--- Dataset Enclosed Below ---

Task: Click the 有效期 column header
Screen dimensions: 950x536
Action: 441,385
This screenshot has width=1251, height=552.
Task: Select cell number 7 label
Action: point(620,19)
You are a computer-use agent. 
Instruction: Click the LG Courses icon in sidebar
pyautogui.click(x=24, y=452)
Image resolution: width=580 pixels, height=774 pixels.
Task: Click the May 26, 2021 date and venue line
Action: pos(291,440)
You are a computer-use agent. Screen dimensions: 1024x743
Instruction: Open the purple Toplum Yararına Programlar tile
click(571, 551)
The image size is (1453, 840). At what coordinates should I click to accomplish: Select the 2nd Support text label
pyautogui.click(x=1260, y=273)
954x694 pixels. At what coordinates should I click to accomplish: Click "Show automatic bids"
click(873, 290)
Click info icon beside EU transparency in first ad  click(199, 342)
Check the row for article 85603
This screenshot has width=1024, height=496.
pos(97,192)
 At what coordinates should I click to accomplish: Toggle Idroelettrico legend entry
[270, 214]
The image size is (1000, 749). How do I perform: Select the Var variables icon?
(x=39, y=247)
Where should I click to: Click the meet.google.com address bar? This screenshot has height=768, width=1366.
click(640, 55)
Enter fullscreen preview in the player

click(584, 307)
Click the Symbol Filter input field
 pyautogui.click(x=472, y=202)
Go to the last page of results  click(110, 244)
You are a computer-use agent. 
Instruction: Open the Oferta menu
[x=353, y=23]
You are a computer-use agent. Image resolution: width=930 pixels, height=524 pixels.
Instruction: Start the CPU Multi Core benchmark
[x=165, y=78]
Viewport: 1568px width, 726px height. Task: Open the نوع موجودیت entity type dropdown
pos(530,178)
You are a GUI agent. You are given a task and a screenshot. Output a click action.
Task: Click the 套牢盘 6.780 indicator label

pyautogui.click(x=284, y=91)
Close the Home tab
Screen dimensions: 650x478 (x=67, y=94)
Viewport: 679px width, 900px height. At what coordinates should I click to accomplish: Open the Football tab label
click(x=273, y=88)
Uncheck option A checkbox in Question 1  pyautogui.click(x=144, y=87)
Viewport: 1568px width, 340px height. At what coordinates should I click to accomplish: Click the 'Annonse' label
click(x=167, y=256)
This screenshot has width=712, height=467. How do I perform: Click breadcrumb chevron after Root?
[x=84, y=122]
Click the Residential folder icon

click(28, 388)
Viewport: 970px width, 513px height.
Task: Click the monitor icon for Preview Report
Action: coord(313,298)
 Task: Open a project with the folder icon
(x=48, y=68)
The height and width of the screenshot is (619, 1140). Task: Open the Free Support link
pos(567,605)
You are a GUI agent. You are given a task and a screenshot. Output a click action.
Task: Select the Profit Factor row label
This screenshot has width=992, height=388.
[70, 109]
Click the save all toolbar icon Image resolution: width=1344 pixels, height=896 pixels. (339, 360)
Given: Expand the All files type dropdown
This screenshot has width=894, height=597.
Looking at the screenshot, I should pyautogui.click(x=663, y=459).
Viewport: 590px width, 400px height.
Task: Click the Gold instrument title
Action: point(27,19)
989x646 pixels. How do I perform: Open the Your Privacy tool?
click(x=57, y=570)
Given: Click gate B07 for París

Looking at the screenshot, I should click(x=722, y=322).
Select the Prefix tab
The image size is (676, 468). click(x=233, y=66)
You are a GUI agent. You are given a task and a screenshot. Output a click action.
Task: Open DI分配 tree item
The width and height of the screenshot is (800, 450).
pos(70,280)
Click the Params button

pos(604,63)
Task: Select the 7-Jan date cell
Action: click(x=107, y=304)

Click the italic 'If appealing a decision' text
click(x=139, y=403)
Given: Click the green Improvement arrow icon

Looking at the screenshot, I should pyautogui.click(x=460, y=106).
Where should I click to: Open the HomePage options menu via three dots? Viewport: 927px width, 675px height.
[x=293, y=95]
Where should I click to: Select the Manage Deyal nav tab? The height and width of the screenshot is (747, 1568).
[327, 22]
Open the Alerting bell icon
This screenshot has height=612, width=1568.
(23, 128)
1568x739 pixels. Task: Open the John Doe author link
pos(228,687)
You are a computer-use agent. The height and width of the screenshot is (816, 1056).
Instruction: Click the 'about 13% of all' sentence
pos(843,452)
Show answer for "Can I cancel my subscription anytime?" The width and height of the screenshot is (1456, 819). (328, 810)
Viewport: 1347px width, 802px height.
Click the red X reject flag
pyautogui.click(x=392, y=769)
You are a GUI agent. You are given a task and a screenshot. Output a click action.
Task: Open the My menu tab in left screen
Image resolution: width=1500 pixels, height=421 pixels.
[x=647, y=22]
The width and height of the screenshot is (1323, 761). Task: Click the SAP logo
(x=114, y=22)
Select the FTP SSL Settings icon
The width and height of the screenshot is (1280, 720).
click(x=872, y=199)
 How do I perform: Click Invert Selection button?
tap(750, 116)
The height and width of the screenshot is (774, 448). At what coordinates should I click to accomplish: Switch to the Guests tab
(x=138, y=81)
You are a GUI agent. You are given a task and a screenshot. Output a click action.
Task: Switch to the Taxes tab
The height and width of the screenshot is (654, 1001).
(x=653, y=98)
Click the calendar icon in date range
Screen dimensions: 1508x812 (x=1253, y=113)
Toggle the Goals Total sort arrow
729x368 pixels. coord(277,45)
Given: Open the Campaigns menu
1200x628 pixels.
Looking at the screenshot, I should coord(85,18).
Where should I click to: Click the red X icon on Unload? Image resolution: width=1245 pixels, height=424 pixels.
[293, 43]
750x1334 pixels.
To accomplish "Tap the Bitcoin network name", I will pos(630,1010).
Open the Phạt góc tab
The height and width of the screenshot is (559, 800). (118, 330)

--- End of Enclosed Dataset ---

- **Task to carry out**: Output each record above exactly, omitting nothing.

- **Result for this exercise**:
Task: Click the 有效期 column header
Screen dimensions: 950x536
Action: 441,385
This screenshot has width=1251, height=552.
Task: Select cell number 7 label
Action: point(620,19)
You are a computer-use agent. 
Instruction: Click the LG Courses icon in sidebar
pyautogui.click(x=24, y=452)
Image resolution: width=580 pixels, height=774 pixels.
Task: Click the May 26, 2021 date and venue line
Action: pos(291,440)
You are a computer-use agent. Screen dimensions: 1024x743
Instruction: Open the purple Toplum Yararına Programlar tile
click(571, 551)
The image size is (1453, 840). At what coordinates should I click to accomplish: Select the 2nd Support text label
pyautogui.click(x=1260, y=273)
954x694 pixels. At what coordinates should I click to accomplish: Click "Show automatic bids"
click(873, 290)
Click info icon beside EU transparency in first ad  click(199, 342)
Check the row for article 85603
This screenshot has width=1024, height=496.
pos(97,192)
 At what coordinates should I click to accomplish: Toggle Idroelettrico legend entry
[270, 214]
The image size is (1000, 749). How do I perform: Select the Var variables icon?
(x=39, y=247)
Where should I click to: Click the meet.google.com address bar? This screenshot has height=768, width=1366.
click(640, 55)
Enter fullscreen preview in the player

click(584, 307)
Click the Symbol Filter input field
 pyautogui.click(x=472, y=202)
Go to the last page of results  click(110, 244)
You are a computer-use agent. 
Instruction: Open the Oferta menu
[x=353, y=23]
You are a computer-use agent. Image resolution: width=930 pixels, height=524 pixels.
Instruction: Start the CPU Multi Core benchmark
[x=165, y=78]
Viewport: 1568px width, 726px height. Task: Open the نوع موجودیت entity type dropdown
pos(530,178)
You are a GUI agent. You are given a task and a screenshot. Output a click action.
Task: Click the 套牢盘 6.780 indicator label

pyautogui.click(x=284, y=91)
Close the Home tab
Screen dimensions: 650x478 (x=67, y=94)
Viewport: 679px width, 900px height. At what coordinates should I click to accomplish: Open the Football tab label
click(x=273, y=88)
Uncheck option A checkbox in Question 1  pyautogui.click(x=144, y=87)
Viewport: 1568px width, 340px height. At what coordinates should I click to accomplish: Click the 'Annonse' label
click(x=167, y=256)
This screenshot has width=712, height=467. How do I perform: Click breadcrumb chevron after Root?
[x=84, y=122]
Click the Residential folder icon

click(28, 388)
Viewport: 970px width, 513px height.
Task: Click the monitor icon for Preview Report
Action: coord(313,298)
 Task: Open a project with the folder icon
(x=48, y=68)
The height and width of the screenshot is (619, 1140). Task: Open the Free Support link
pos(567,605)
You are a GUI agent. You are given a task and a screenshot. Output a click action.
Task: Select the Profit Factor row label
This screenshot has width=992, height=388.
[70, 109]
Click the save all toolbar icon Image resolution: width=1344 pixels, height=896 pixels. (339, 360)
Given: Expand the All files type dropdown
This screenshot has width=894, height=597.
Looking at the screenshot, I should pyautogui.click(x=663, y=459).
Viewport: 590px width, 400px height.
Task: Click the Gold instrument title
Action: point(27,19)
989x646 pixels. How do I perform: Open the Your Privacy tool?
click(x=57, y=570)
Given: Click gate B07 for París

Looking at the screenshot, I should click(x=722, y=322).
Select the Prefix tab
The image size is (676, 468). click(x=233, y=66)
You are a GUI agent. You are given a task and a screenshot. Output a click action.
Task: Open DI分配 tree item
The width and height of the screenshot is (800, 450).
pos(70,280)
Click the Params button

pos(604,63)
Task: Select the 7-Jan date cell
Action: click(x=107, y=304)

Click the italic 'If appealing a decision' text
click(x=139, y=403)
Given: Click the green Improvement arrow icon

Looking at the screenshot, I should pyautogui.click(x=460, y=106).
Where should I click to: Open the HomePage options menu via three dots? Viewport: 927px width, 675px height.
[x=293, y=95]
Where should I click to: Select the Manage Deyal nav tab? The height and width of the screenshot is (747, 1568).
[327, 22]
Open the Alerting bell icon
This screenshot has height=612, width=1568.
(23, 128)
1568x739 pixels. Task: Open the John Doe author link
pos(228,687)
You are a computer-use agent. The height and width of the screenshot is (816, 1056).
Instruction: Click the 'about 13% of all' sentence
pos(843,452)
Show answer for "Can I cancel my subscription anytime?" The width and height of the screenshot is (1456, 819). (328, 810)
Viewport: 1347px width, 802px height.
Click the red X reject flag
pyautogui.click(x=392, y=769)
You are a GUI agent. You are given a task and a screenshot. Output a click action.
Task: Open the My menu tab in left screen
Image resolution: width=1500 pixels, height=421 pixels.
[x=647, y=22]
The width and height of the screenshot is (1323, 761). Task: Click the SAP logo
(x=114, y=22)
Select the FTP SSL Settings icon
The width and height of the screenshot is (1280, 720).
click(x=872, y=199)
 How do I perform: Click Invert Selection button?
tap(750, 116)
The height and width of the screenshot is (774, 448). At what coordinates should I click to accomplish: Switch to the Guests tab
(x=138, y=81)
You are a GUI agent. You are given a task and a screenshot. Output a click action.
Task: Switch to the Taxes tab
The height and width of the screenshot is (654, 1001).
(x=653, y=98)
Click the calendar icon in date range
Screen dimensions: 1508x812 (x=1253, y=113)
Toggle the Goals Total sort arrow
729x368 pixels. coord(277,45)
Given: Open the Campaigns menu
1200x628 pixels.
Looking at the screenshot, I should coord(85,18).
Where should I click to: Click the red X icon on Unload? Image resolution: width=1245 pixels, height=424 pixels.
[293, 43]
750x1334 pixels.
To accomplish "Tap the Bitcoin network name", I will pos(630,1010).
Open the Phạt góc tab
The height and width of the screenshot is (559, 800). (118, 330)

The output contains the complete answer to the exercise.